Dysfunction of antioxidative enzymes in the trinitrobenzenesulfonic acid-induced colitis rat

Abstract

Reactive oxygen and nitrogen species are thought to be involved in various inflammatory bowel diseases. We have previously shown a marked decrease in the levels of manganese superoxide dismutase (MnSOD) in the early stages of colitis in model rats after administration of unbuffered 2,4,6-trinitrobenzensulfonic acid (TNBS). Here we have extended the work in order to understand the relationship between colitis and the reactive nitrogen and oxygen species. Immunoblot analysis with an anti-nitrotyrosine antibody identified tyrosine nitration in TNBS-induced colitis tissues in rats. In addition, immunoprecipitation with an anti-MnSOD antibody followed by detection with the anti-nitrotyrosine antibody confirmed the nitration of the tyrosine residues of MnSOD. Then TNBS was administrated to rat aortic smooth muscle cells (RASMC) in culture to see if the same phenomenon occurred in vitro. RASMC exposed to TNBS neither produced NO nor induced tyrosine nitration in MnSOD. However, when activity of glutathione peroxidase (GPx), which is inactivated by various oxidants including NO, was measured, a significant decrease was observed in the early stage of experimental colitis as well as RASMC exposed to TNBS in culture. When direct effects of TNBS on these antioxidative enzymes were examined, GPx but neither MnSOD nor CuZnSOD was inactivated by TNBS and the effect was enhanced by the presence of ascorbate.
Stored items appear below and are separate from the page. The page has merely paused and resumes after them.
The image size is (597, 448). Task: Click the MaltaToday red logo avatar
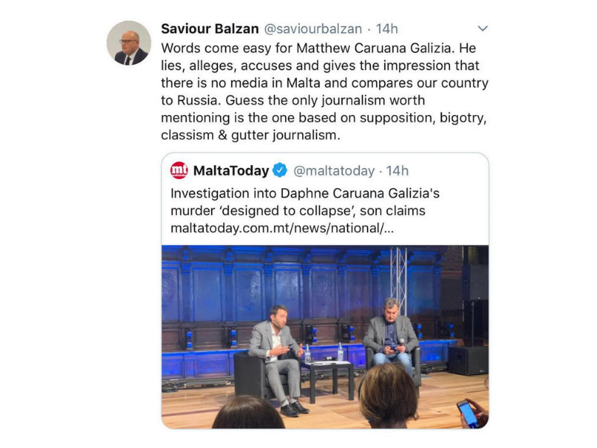pyautogui.click(x=179, y=170)
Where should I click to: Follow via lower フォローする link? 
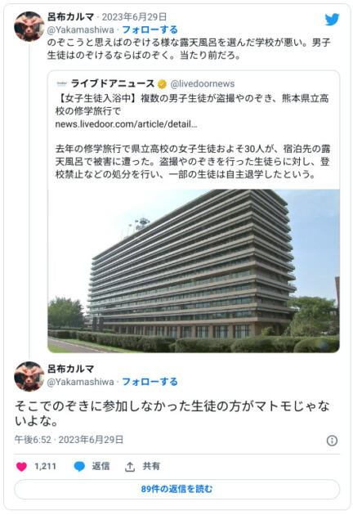[150, 382]
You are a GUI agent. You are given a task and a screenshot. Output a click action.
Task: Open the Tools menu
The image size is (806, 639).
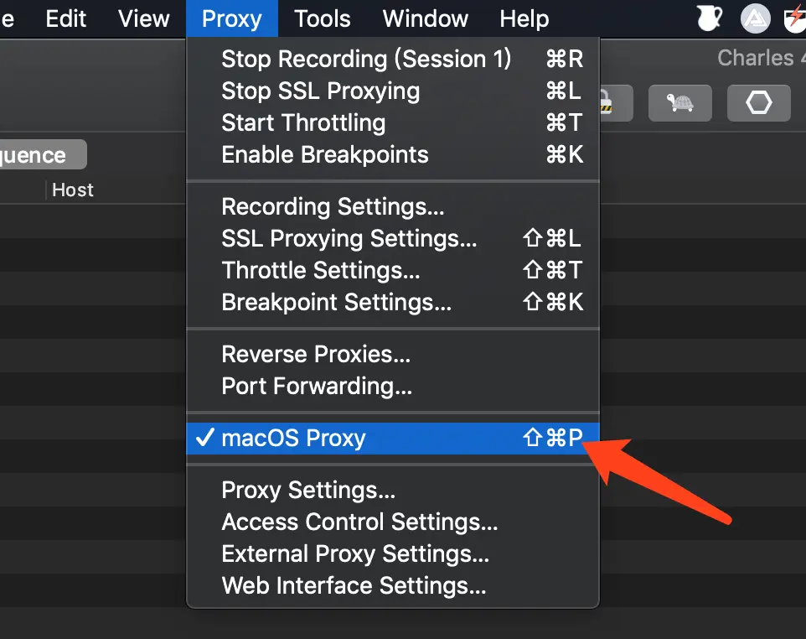pyautogui.click(x=323, y=18)
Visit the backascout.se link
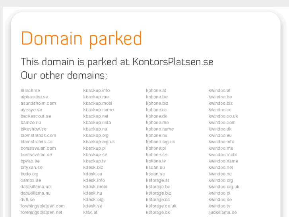The image size is (289, 217). coord(36,116)
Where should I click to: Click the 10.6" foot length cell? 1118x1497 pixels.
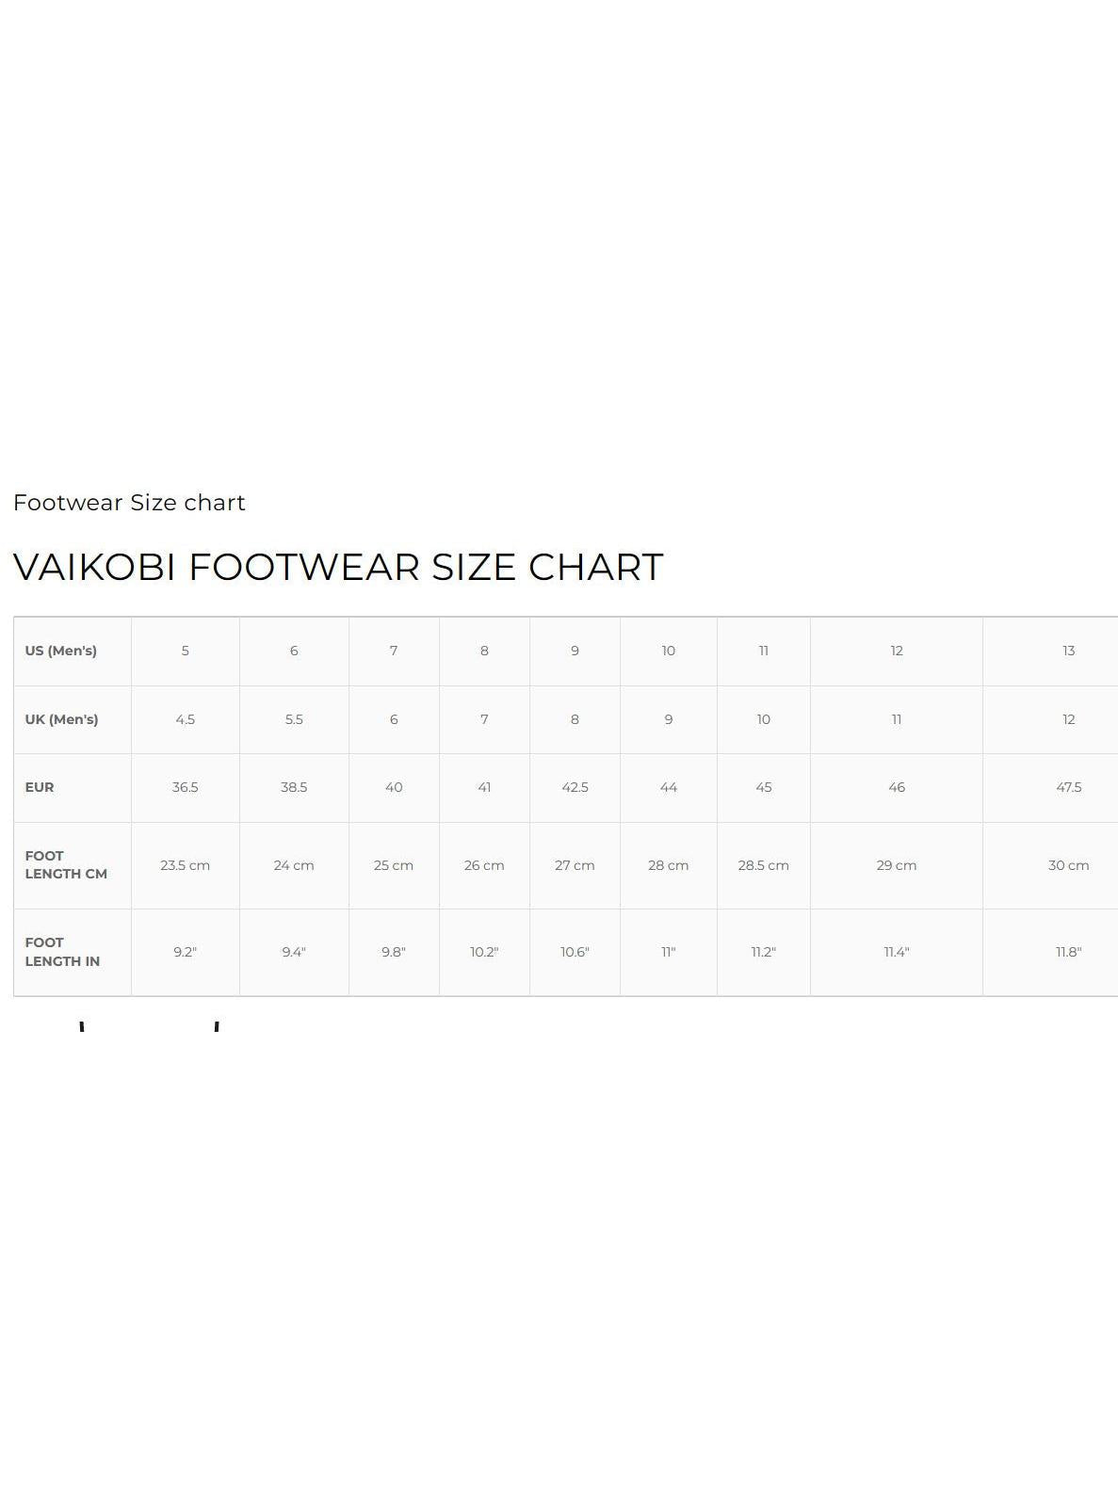[x=575, y=952]
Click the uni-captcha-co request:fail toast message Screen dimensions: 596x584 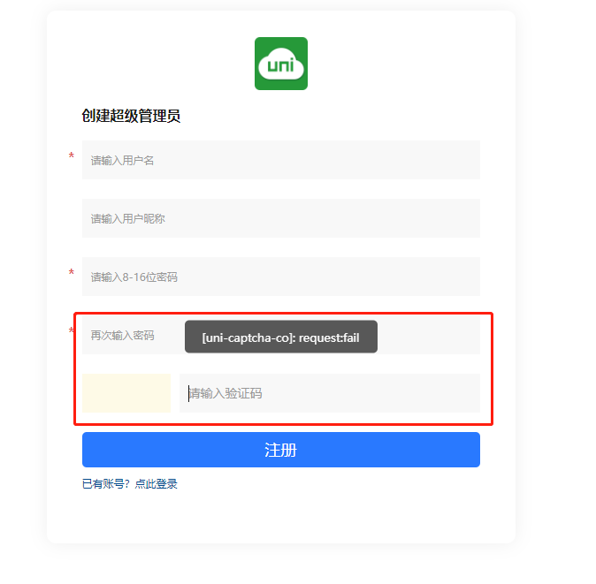pos(280,337)
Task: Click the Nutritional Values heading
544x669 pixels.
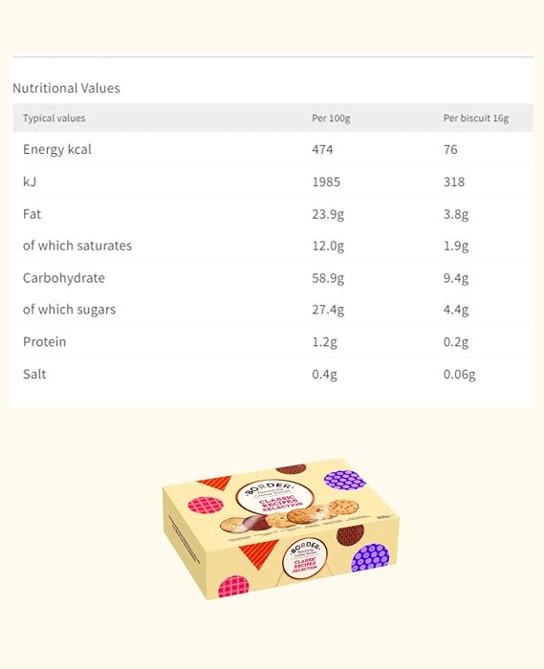Action: [66, 88]
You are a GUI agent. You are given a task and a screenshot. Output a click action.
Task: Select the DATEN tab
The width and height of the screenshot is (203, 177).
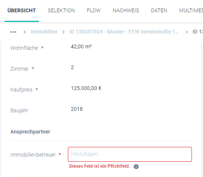click(159, 10)
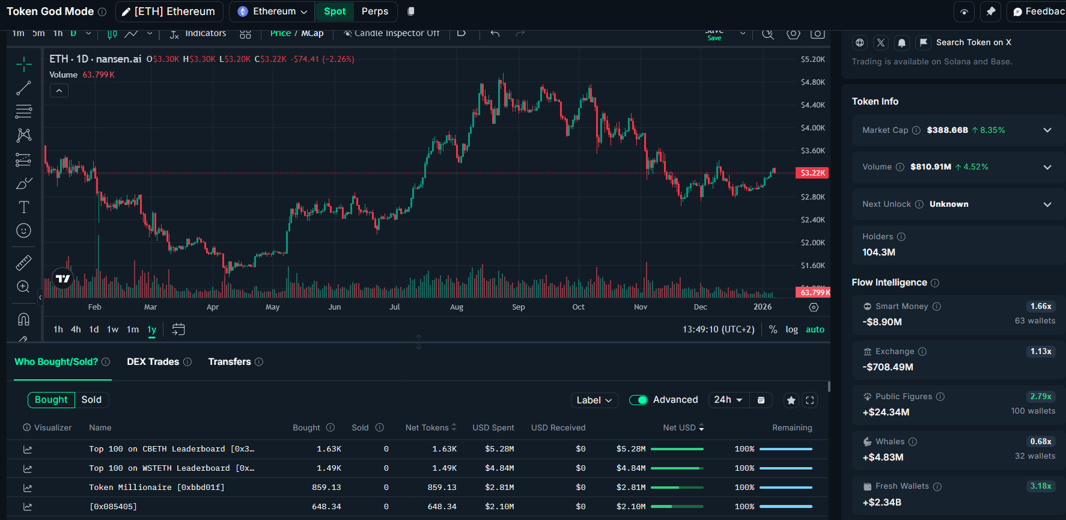Favorite with the star icon button
The height and width of the screenshot is (520, 1066).
pyautogui.click(x=791, y=400)
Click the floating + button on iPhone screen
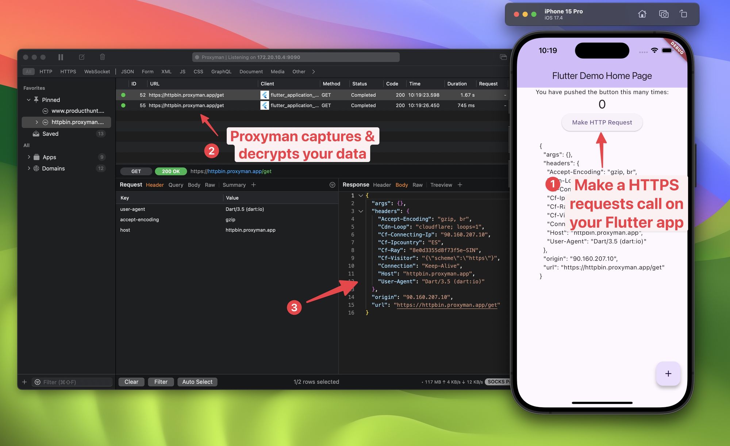The image size is (730, 446). [668, 373]
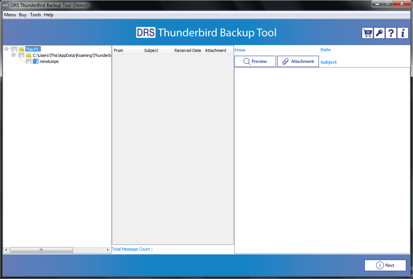
Task: Click the Next button
Action: tap(385, 265)
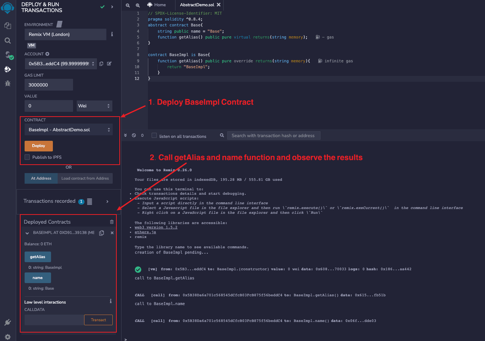The width and height of the screenshot is (485, 341).
Task: Call the getAlias function button
Action: (x=37, y=257)
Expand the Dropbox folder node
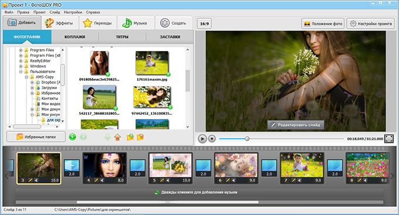The image size is (399, 215). click(32, 83)
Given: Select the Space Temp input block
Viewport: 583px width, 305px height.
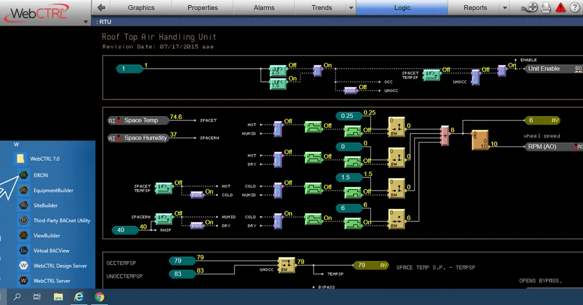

Taken these data together, dysfunction of antioxidative enzymes are caused by both reactive nitrogen and oxygen species produced by activated inflammatory cells under pathological conditions and by TNBS and/or its metabolites under experimental conditions, and may be responsible for developing colitis through accumulation of such potentially harmful molecules.